Vision in children develops from when they are born up until they are around seven years old. It’s not possible for doctors to know what a baby's vision is like until at least six weeks after their original due date when vision “switches on”. Even then, as vision continues to develop during childhood, it may not be possible to know what a child’s vision is like until they are much older. However, doctors will be able to give an approximate estimate of how well each child is likely to be able to see, based on the health of the eyes, and of the brain.
Vision development depends on the health of the visual nerve pathways in the brain as well as of the eyes. Premature babies can have some areas of brain injury, usually caused by bleeding into the brain soon after birth. Unfortunately, some children who were born prematurely have poor vision due to brain injury, even if their eyes have not been damaged by retinopathy of prematurity.
Babies who have stage 1 and stage 2 ROP may not have any vision problems and therefore won’t usually require regular eye exams by an ophthalmologist. Often babies in Stage 1 and 2 would then only need to have the national vision screening which begins in school age at around the ages of 4-5 years. This is a vision check to make sure vision is developing normally in children. If you have any future concerns about your child’s eyes or vision, you should speak to your GP or optometrist (optician) who would be able to refer your child to an ophthalmologist.
Babies who have stage 3 ROP may be followed up in the hospital clinic according to the centre's protocol as they may be more likely to have eye problems. Babies who have had treatment will be regularly monitored for myopia or short sightedness and whether there are any long-term effects from the laser scars which can occasionally affect vision.
It’s likely that babies who have stages 4 and 5 ROP will have significant vision loss. Although vitrectomy surgery is successful in some of these babies, many have a poor visual outcome.

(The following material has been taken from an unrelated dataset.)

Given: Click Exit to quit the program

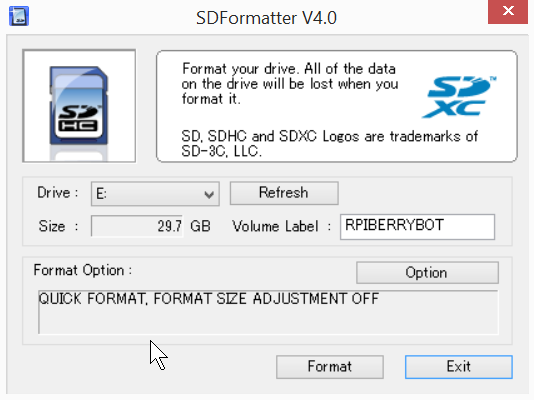Looking at the screenshot, I should click(x=459, y=367).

Although the incidence of ROP is rising due to more premature babies surviving, our knowledge and understanding of the condition has also increased. The number of babies with ROP requiring treatment still remains very small. There have been great improvements in the screening, diagnosis and treatment of ROP which has led to better visual outcomes for these children.
Babies who are born early are at higher risk for having vision problems, which aren't caused by ROP, when they grow older. Some of these problems may include:
- myopia or short sightedness
- brain injury.
Myopia or short sightedness and squint can normally be corrected with glasses. Vision problems due to brain injury may be severe, and are then apparent at an early age. However, they may be mild and subtle and are then only recognised at an older age. Some of these milder problems consist of an inability to cope with a crowded visual environment (“crowding”), and reduced awareness of the lower visual field which can result in clumsiness while walking.